In Vino Veritas

Take a piece of paper and write on one side: “The statement on the other side of this page is untrue.” Then turn the piece of paper over and write the same thing on the other side. Then apply for a tenure-track position in a university philosophy department, where they will tell you that this is called the Cretan Paradox and has been puzzling people ever since the sixth century B.C., when a Cretan called Epimenides said “Cretans, always liars.”
What underlay this reputation for mendacity were the tall tales the people of Crete used to tell in antiquity about the immortal gods. Zeus, Greatest and Best, they claimed, had been born on their island and they had concealed him from his divine father Kronos (who wanted to eat him) by doing war –dances ’round his cradle whenever his infant wailing threatened to betray his whereabouts. As Greek myths go, that was unremarkable. What bothered people was the Cretans’ further claim that Zeus had also died on the island and was buried on snow-capped Mount Ida, in a tomb marked by the inscription ZAN KRONOU—Zeus the son of Kronos. So much for immortality.
Even in more recent times Crete seems an island larger than life. Take the tales about Cretan resistance to the German occupation during World War II told by an older generation of classical scholars, some of whom shared the tough life of the Cretan andartes, sleeping in caves and shepherds’ huts, scragging German soldiers, and breakfasting on ouzo. A fine film from the 1950s tells one such tale. Ill Met by Moonlight relates in atmospheric monochrome how a posse of Cretan partisans and a pair of young British officers kidnapped a German general as he drove home to his headquarters one spring evening in 1944, then led him through the mountains to a motorboat that carried him to Cairo and a lengthy stay as a guest of His Britannic Majesty. (It is good sometimes to see a film that does not suggest that the war was won by the unaided efforts of John Wayne.)
Both of the British officers involved wrote accounts of this operation. One of them, Patrick Leigh Fermor, described how, in a pause on the trek across the island, the general looked up at the peak of Mount Ida and spoke sotto voce lines the Roman poet Horace had written about the distant view of mountains seen from Rome in the days before pollution: “Vides ut alta stet nive candidum Soracte.” (You see how Mount Soracte stands, bright white with deep snow.) One of his captors completed the quotation. “Ach so, Herr Major,” said the general. “For a long moment,” wrote Leigh Fermor, “the war had ceased to exist.”

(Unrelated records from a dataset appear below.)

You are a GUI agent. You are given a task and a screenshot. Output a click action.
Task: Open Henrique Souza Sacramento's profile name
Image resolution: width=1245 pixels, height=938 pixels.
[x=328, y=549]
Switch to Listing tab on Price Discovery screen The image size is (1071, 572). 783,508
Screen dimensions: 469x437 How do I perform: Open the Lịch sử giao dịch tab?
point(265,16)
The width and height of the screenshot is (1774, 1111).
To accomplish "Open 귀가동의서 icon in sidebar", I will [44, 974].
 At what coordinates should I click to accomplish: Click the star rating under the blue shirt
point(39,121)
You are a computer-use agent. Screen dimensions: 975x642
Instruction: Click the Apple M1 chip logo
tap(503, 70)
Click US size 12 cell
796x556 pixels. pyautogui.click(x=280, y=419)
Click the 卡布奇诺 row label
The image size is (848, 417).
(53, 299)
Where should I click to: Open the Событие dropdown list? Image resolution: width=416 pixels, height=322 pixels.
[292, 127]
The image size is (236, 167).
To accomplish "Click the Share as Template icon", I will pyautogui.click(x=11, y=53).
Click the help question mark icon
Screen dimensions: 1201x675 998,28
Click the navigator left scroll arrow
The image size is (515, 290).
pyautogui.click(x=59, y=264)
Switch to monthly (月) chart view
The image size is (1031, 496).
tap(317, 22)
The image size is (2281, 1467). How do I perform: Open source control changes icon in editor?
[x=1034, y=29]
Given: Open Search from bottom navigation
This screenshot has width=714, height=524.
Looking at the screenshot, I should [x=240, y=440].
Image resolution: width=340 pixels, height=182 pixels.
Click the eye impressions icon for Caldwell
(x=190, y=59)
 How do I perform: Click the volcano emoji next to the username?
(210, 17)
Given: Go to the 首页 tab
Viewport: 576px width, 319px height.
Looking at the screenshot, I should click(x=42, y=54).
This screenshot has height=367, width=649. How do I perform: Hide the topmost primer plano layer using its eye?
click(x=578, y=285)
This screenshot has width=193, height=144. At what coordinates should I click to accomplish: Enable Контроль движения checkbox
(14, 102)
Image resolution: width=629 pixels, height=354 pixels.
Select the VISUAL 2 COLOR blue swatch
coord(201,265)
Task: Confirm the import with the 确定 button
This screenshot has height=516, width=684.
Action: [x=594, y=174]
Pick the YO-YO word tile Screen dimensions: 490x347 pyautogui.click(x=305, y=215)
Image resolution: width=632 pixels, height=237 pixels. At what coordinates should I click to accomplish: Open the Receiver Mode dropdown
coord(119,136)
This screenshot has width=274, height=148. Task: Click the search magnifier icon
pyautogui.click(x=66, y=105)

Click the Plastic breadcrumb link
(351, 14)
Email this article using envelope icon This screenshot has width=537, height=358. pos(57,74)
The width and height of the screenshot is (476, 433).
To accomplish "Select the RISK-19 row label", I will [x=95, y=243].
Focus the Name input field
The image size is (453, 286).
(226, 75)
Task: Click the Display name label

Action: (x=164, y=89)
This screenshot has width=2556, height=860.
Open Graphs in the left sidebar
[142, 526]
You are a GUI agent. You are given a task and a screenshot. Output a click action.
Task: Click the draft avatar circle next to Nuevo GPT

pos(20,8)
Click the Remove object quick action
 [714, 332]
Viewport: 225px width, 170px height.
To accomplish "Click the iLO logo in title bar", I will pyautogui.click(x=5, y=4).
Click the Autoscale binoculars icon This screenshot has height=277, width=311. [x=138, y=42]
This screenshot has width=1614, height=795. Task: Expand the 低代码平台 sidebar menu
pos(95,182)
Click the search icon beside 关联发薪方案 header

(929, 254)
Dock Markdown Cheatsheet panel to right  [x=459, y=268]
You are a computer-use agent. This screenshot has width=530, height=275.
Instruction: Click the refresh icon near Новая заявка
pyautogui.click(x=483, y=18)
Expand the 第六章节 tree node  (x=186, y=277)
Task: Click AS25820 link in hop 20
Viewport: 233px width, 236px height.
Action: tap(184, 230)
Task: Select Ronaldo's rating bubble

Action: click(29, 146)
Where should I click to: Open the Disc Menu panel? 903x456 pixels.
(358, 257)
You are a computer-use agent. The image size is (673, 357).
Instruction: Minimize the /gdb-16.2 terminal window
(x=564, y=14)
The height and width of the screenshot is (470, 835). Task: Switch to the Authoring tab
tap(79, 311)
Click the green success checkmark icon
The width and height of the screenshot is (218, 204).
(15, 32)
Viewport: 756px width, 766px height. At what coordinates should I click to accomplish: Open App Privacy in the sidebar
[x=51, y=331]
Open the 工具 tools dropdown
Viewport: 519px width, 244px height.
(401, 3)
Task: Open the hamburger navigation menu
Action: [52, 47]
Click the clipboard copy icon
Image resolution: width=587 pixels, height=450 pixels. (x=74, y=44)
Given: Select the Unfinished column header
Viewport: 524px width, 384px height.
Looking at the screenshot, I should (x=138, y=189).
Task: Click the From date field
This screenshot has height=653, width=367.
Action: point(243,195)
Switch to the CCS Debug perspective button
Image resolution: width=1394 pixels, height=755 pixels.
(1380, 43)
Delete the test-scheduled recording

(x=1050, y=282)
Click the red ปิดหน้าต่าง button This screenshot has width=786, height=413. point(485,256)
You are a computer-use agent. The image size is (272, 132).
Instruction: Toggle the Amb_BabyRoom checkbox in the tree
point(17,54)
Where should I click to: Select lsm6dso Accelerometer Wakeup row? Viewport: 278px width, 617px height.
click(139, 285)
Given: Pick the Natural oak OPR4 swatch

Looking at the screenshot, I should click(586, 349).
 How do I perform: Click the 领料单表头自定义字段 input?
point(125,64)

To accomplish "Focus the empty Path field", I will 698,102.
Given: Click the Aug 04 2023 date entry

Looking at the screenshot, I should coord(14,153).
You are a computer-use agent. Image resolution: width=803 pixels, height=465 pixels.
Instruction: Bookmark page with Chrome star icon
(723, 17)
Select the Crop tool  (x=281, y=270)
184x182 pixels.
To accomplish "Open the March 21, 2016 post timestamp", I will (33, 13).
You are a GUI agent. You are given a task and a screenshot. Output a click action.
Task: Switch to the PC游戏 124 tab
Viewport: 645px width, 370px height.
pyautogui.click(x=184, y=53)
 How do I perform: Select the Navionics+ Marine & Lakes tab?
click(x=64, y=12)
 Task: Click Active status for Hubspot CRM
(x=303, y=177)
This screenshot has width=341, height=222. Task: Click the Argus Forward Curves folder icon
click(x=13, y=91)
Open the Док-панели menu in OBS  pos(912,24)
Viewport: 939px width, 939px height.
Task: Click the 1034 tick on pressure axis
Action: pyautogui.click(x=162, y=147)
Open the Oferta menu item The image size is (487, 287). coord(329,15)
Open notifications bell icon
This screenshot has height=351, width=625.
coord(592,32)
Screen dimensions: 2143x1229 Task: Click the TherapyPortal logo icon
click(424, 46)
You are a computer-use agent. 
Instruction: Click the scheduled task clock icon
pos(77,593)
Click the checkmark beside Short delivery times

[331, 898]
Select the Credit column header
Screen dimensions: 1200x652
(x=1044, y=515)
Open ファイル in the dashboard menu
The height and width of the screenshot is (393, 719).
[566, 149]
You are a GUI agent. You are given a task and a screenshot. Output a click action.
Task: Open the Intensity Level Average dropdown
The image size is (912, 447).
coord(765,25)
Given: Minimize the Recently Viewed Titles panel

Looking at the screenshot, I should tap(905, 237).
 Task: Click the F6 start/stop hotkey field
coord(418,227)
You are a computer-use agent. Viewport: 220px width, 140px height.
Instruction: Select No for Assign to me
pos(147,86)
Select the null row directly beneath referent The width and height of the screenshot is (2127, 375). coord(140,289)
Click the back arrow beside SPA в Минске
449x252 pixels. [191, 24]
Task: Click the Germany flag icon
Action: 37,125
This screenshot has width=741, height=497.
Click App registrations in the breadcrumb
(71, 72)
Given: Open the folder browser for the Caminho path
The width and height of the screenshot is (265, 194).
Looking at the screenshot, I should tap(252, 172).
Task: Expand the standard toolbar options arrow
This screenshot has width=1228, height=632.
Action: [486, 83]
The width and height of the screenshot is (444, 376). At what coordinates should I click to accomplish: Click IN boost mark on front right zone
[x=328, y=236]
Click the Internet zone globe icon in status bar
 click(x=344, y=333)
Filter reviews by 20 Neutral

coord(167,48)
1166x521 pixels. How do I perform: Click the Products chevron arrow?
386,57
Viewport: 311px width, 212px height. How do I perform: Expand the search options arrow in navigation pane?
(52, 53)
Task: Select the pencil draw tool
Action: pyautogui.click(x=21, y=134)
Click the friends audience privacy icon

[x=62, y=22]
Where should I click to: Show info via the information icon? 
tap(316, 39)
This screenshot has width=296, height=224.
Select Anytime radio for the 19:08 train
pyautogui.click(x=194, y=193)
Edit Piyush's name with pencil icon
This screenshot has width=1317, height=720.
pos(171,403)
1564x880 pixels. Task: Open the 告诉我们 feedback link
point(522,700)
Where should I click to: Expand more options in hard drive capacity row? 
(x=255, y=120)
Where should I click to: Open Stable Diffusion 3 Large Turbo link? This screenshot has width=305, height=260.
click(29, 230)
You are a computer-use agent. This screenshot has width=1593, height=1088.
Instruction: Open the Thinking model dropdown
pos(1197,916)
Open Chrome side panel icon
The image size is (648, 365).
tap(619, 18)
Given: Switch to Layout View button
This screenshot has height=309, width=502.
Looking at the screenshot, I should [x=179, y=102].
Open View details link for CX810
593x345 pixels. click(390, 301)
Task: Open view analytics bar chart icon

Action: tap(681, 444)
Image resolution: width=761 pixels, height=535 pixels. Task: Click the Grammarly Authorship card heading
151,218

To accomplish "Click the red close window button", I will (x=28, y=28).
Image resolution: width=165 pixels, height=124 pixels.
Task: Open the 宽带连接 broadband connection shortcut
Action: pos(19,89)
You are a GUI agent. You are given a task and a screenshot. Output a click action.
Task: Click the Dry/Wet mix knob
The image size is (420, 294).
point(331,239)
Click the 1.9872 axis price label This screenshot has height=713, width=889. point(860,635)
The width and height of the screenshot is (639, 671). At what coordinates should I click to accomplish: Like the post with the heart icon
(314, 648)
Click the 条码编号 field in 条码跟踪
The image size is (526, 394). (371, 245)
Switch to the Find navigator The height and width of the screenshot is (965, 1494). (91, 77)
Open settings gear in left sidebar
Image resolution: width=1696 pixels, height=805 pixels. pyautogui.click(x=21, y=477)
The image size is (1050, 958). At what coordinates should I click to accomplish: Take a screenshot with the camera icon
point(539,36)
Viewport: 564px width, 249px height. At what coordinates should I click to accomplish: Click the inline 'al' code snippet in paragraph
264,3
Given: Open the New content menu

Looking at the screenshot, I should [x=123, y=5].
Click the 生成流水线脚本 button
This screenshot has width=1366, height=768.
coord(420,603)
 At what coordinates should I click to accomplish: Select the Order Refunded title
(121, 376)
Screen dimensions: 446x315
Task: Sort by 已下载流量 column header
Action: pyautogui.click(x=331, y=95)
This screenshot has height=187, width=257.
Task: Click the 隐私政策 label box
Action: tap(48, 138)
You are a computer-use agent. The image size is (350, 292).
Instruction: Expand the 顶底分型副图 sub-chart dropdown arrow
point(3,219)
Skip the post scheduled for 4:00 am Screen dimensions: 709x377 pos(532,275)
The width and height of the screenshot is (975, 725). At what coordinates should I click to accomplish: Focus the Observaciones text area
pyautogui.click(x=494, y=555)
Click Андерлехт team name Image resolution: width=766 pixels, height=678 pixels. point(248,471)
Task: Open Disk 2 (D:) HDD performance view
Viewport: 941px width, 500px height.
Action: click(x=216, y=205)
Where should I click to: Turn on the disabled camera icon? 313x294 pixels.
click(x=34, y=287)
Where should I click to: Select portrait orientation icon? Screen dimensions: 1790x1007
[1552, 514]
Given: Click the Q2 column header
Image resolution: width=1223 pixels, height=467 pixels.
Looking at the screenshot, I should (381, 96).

What put me in mind of all this was a good-hearted red wine from Crete called Kretikos. It is bottled by the well-known Greek firm of Boutari and the 2005 vintage may be had around here for as little as ten dollars. This is one of those pellucid wines that make glass shine from the inside out; its crimson color is not unlike that of Pinot Noir. At first, the center of the taste also recalls the sweetness of Pinot Noir, bracketed here between a fine initial bite and a pleasantly tannic aftertaste. Revisited after a day or two, the sugars have been absorbed, but the wine retains fine muscular strength.
Whatever philosophers say, truth is seldom pure and never simple. The essential truth about this wine is that, like the great red wines of Bordeaux, it is a blend of two varieties of grape. The Mantilaria, widely planted in the isles of Greece (where burning Sappho had her fun) is relatively low in alcohol, high in tannin and a pleasing ruby hue. The Kotsifali grape is more characteristically Cretan; the wine it makes has more sugar and alcohol, and can go a little brown ’round the edges, like aged claret. They make a happy marriage.
This Cretan wine would taste good with all sorts of meat. It happened to be Easter time when the party that kidnapped the general arrived on Crete to make their preparations. The shepherd they were with selected a lamb, and it was expertly roasted on a spit. They drank quantities of wine—drawn from the barrel, not bottled by Boutari—then lined up colored eggs and used them for target practice: “Christ is risen!” Bang … “He is truly risen!”… Bang. Good wine tells no lies.